Tiene que ser complicado que te consideren una persona adecuada para presentar libros, así, en general. No digo "un libro", porque podría parecer entonces que esa elección estaría fundada por la biografía vital, profesional, artística o académica. Digamos que eres abogado o juez y te piden que presentes el libro de un jurista sobre legislación mercantil: parece correcto. Lo mismo, si uno es ingeniero civil y un colega quiere que le presentes su libro sobre puentes colgantes. En fin, que cada cual saque un ejemplo. Digo que es complicado porque, en rigor, el presentador debería haber leído el libro y juzgado que es bueno. Se supone que su experiencia profesional y su prestigio tienen algo que ver con ello. El asunto tiene sus matices, no obstante.

En el ámbito literario, suele ser común que un escritor o escritora presente la nueva novela de otro autor. Es lo normal. Sin embargo, el problema surge cuando ese escritor (o escritora) se desdobla como presentador habitual. Ya no nos encontramos con que acuda a arropar con su presencia y sus palabras a un colega amigo o a un antiguo alumno de taller de escritura (gracias al cual paga Netflix o la conexión a la fibra óptica) estimulado por la calidad de la obra. No: se transforma él mismo en una categoría sociológica, y donde quiera que se presente un libro, tenemos un elevado índice de probabilidad de encontrárnoslo en el foro destinado a la ocasión: museo, casa-museo, salón de actos, hotel, librería, biblioteca, carpa, terraza, bar, buhardilla o sótano.

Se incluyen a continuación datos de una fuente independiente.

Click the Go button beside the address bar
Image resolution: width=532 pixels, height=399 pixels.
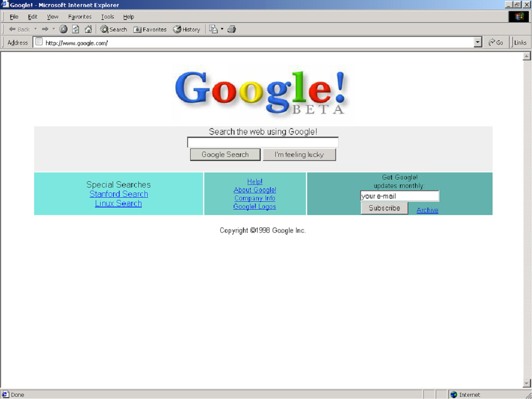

Tales presentaciones, cuyo convencionalismo, entre otros, reside en esa presentación a cargo de escritor conocido, no son sino un ritual de paso por el que, si el escritor presentado es novel, se le franquea la entrada a un estadio superior de desarrollo, en este caso el artístico. No es la escritura de la novela en sí, tampoco, al menos del todo, su publicación: el acceso a la categoría de literato culmina en el acto de la unción. Con otras palabras: cuando X presenta la novela de Y ante el público (merecería este otro artículo) se ejecuta un acto simbólico-performativo por el que Y, a partir de ese momento, se convierte en escritor.

En mi ociosidad sin límites, me he preguntado cuándo se convierte en necesaria la presentación y cuándo se disocia la presentación del presentador, fenómeno por el cual, dentro de unos límites más o menos laxos, cualquier presentador vale para presentar cualquier novela o poemario. Y cuándo ciertas personas normalmente escritores, resultan las elegidas de manera recurrente para ejercer tal función. Me pregunto, en fin, cuáles son las características que debe reunir tal persona para ejercer esa labor, casi sin desmayo. Estas preguntas adquieren un relieve más afilado, sin duda, cuando en vez de un escritor o escritora, esa función es asumida por un/a periodista, cultural o no.

Dicho lo cual, espero que para escándalo de propios y extraños, sugiero que pasemos a la novela de hoy:





Monte a través, de un escritor reseñado ya en este blog, Peter Stamm, es la historia de un hombre, Thomas ("un tipo normal y corriente") que una noche se marcha de su casa sin razón aparente o explícita. Atrás, en la casa familiar, quedan su mujer, Astrid, una hija, Elle, y un hijo, Konrad. Thomas trabaja de contable y lleva una vida tranquila, sin estridencias ni vicios conspicuos. Justo él y su familia acaban de volver de unas vacaciones en España, lo que precisamente acentúa la normalidad, por no decir el convencionalismo, de su vida.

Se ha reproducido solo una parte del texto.